**ACTIVITY**
Without including any picture, transcribe the entries below word for word.
*** Opening DATA TO EXAMINE ***
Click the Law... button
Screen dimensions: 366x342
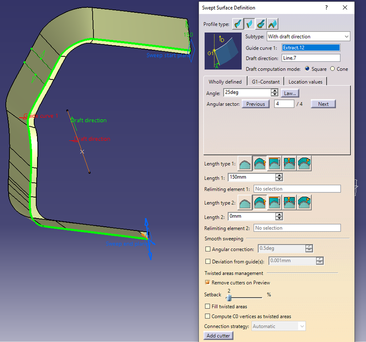290,93
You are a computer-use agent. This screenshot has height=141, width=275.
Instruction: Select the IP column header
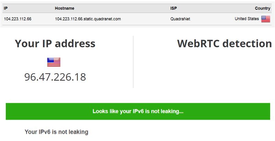pyautogui.click(x=6, y=8)
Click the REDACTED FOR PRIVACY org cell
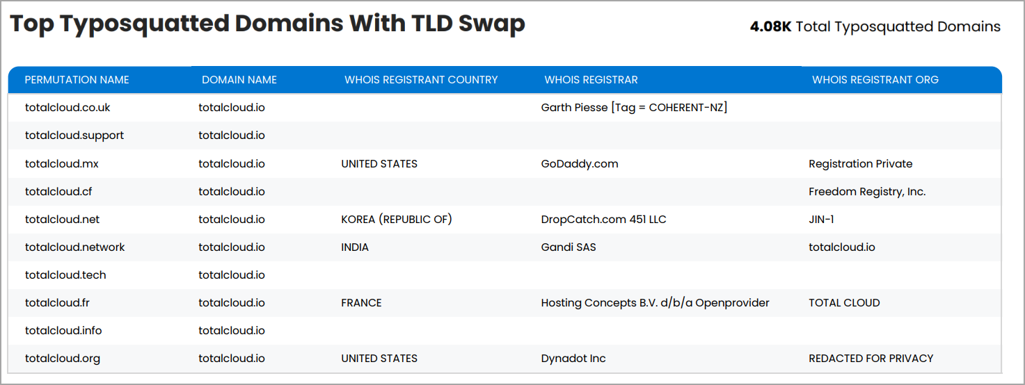This screenshot has width=1025, height=385. (871, 359)
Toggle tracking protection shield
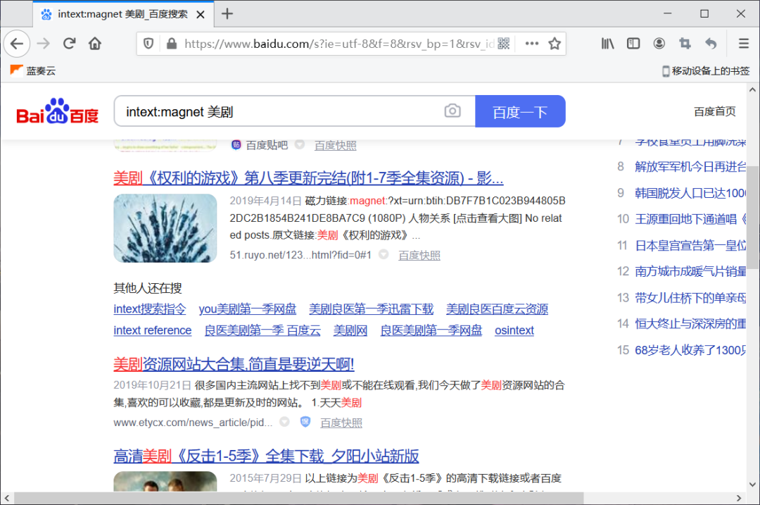This screenshot has height=505, width=760. click(x=148, y=43)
*** Closing DATA TO EXAMINE ***
**SOLUTION FOR THIS PROBLEM**
Click the Law... button
Screen dimensions: 366x342
290,93
You are a computer-use agent. This screenshot has height=141, width=275.
Instruction: Select the IP column header
pyautogui.click(x=6, y=8)
Click the REDACTED FOR PRIVACY org cell
This screenshot has width=1025, height=385. (871, 359)
Toggle tracking protection shield
This screenshot has height=505, width=760. click(x=148, y=43)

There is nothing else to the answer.